Once the speech data has been compressed, it is ready to be shipped over the Internet. If the terminal isn’t directly connected to a network (which in turn is connected to the Internet), a connection must be set up, typically over a standard phone line. This is how most consumers access the Internet from their homes, and how many business travelers access the Internet from the road. Unfortunately, the data that a computer understands is quite different than the data understood by the public telephone network. Computers process digitized data, while the telephone network transports sound (analog signals). Thus, a device is needed to translate the computer’s data format to sounds that can be carried over the public telephone network.

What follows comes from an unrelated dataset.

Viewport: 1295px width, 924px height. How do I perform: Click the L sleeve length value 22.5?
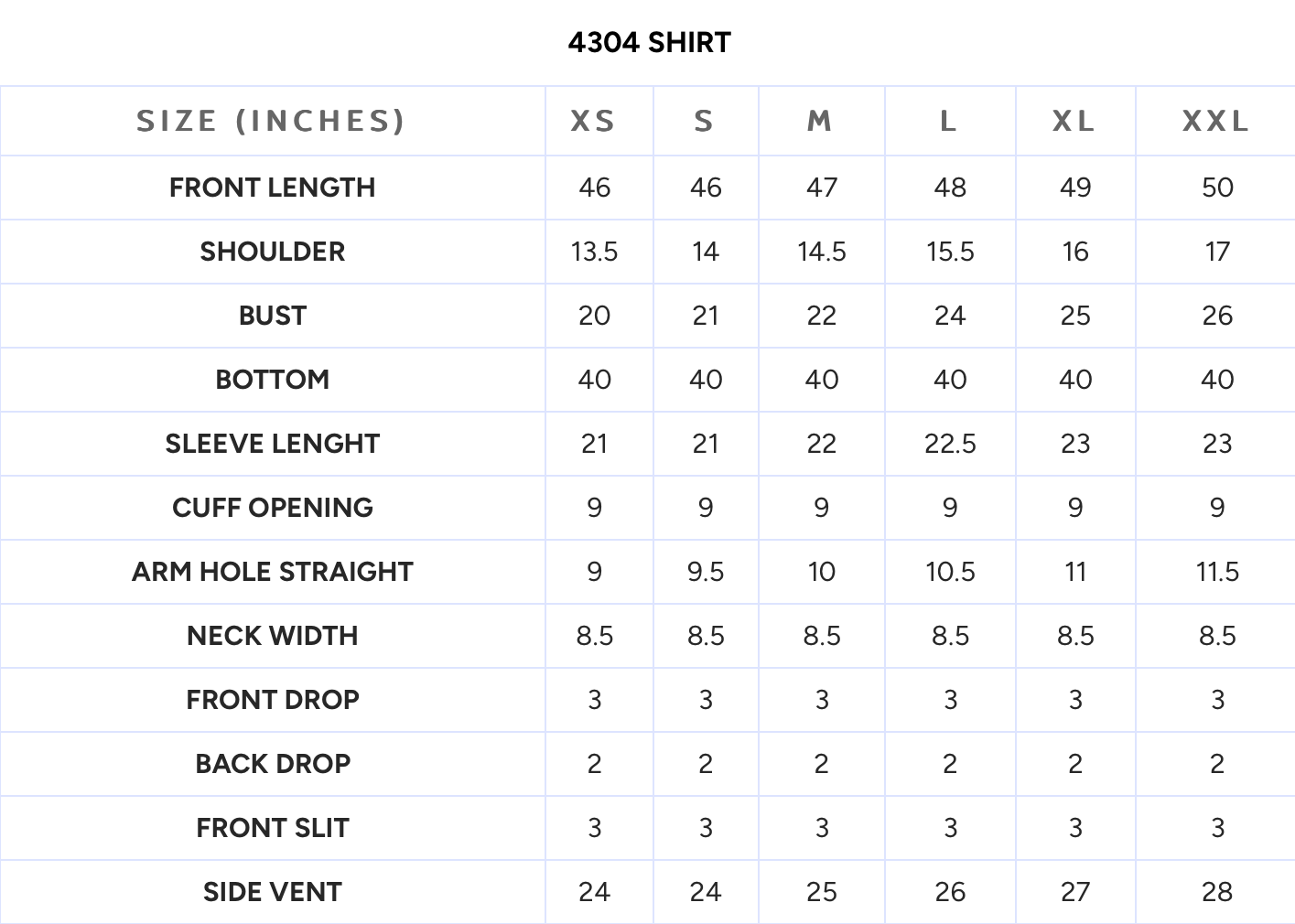[x=950, y=444]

This device is commonly known as a modem (short for modulator/demodulator). Like the codec, the modem must conduct calculations to enable this conversion, and those calculations take time to accomplish. For example, a 28.8 Kbps modem can convert 28,800 bits of data to the telephone network’s format in 1 second. Although that sounds very fast, when you’re attempting to enable perceptibly instantaneous communications, every small delay counts.

Transmitter Modem Delay
In fact, this modem delay, the fourth step, can account for a non-trivial percentage of the end-to-end VoIP latency. Moreover, this modem delay occurs not only once during a VoIP PC to PC call, but four times, as detailed in Table 2. It should be noted that Internet Service Provider (ISP) or phone company modems are substantially faster (able to process more data in a given period of time), and thus introduce considerably less delay than typical PC modems. Therefore, it would be somewhat inaccurate to calculate the modem delay associated with a 28.8 modem and simply multiply by four to obtain a figure for total end-to-end modem delay. Note that similar to the transmitter record delay discussion, there are considerable latency implications whether the VoIP call is made via PC to PC or standard telephone to telephone. In a phone to phone or toll-bypass call, there are no PC modems, so modem delay is non-existent (as indicated previously, ISP or phone company modem delay is considered to be insignificant). Our example here assumes a PC to PC access connection.

Internet Delay
One of the most uncertain sources of VoIP packet delay is encountered when the data packets actually begin their journey over the network. As discussed previously, the Internet’s packetswitched architecture moves packets from point to point in an unpredictable manner, and considerable delay is typically incurred for a significant percentage of packets sent via the Internet. Indeed, under very poor network conditions, up to 15 percent of the packets might not arrive at all, while it’s not uncommon for a well-engineered network to lose 5 percent of the packets sent (on average). Given the nature of the transmission medium, it is nearly impossible to calculate this Internet delay, and even more difficult to control it.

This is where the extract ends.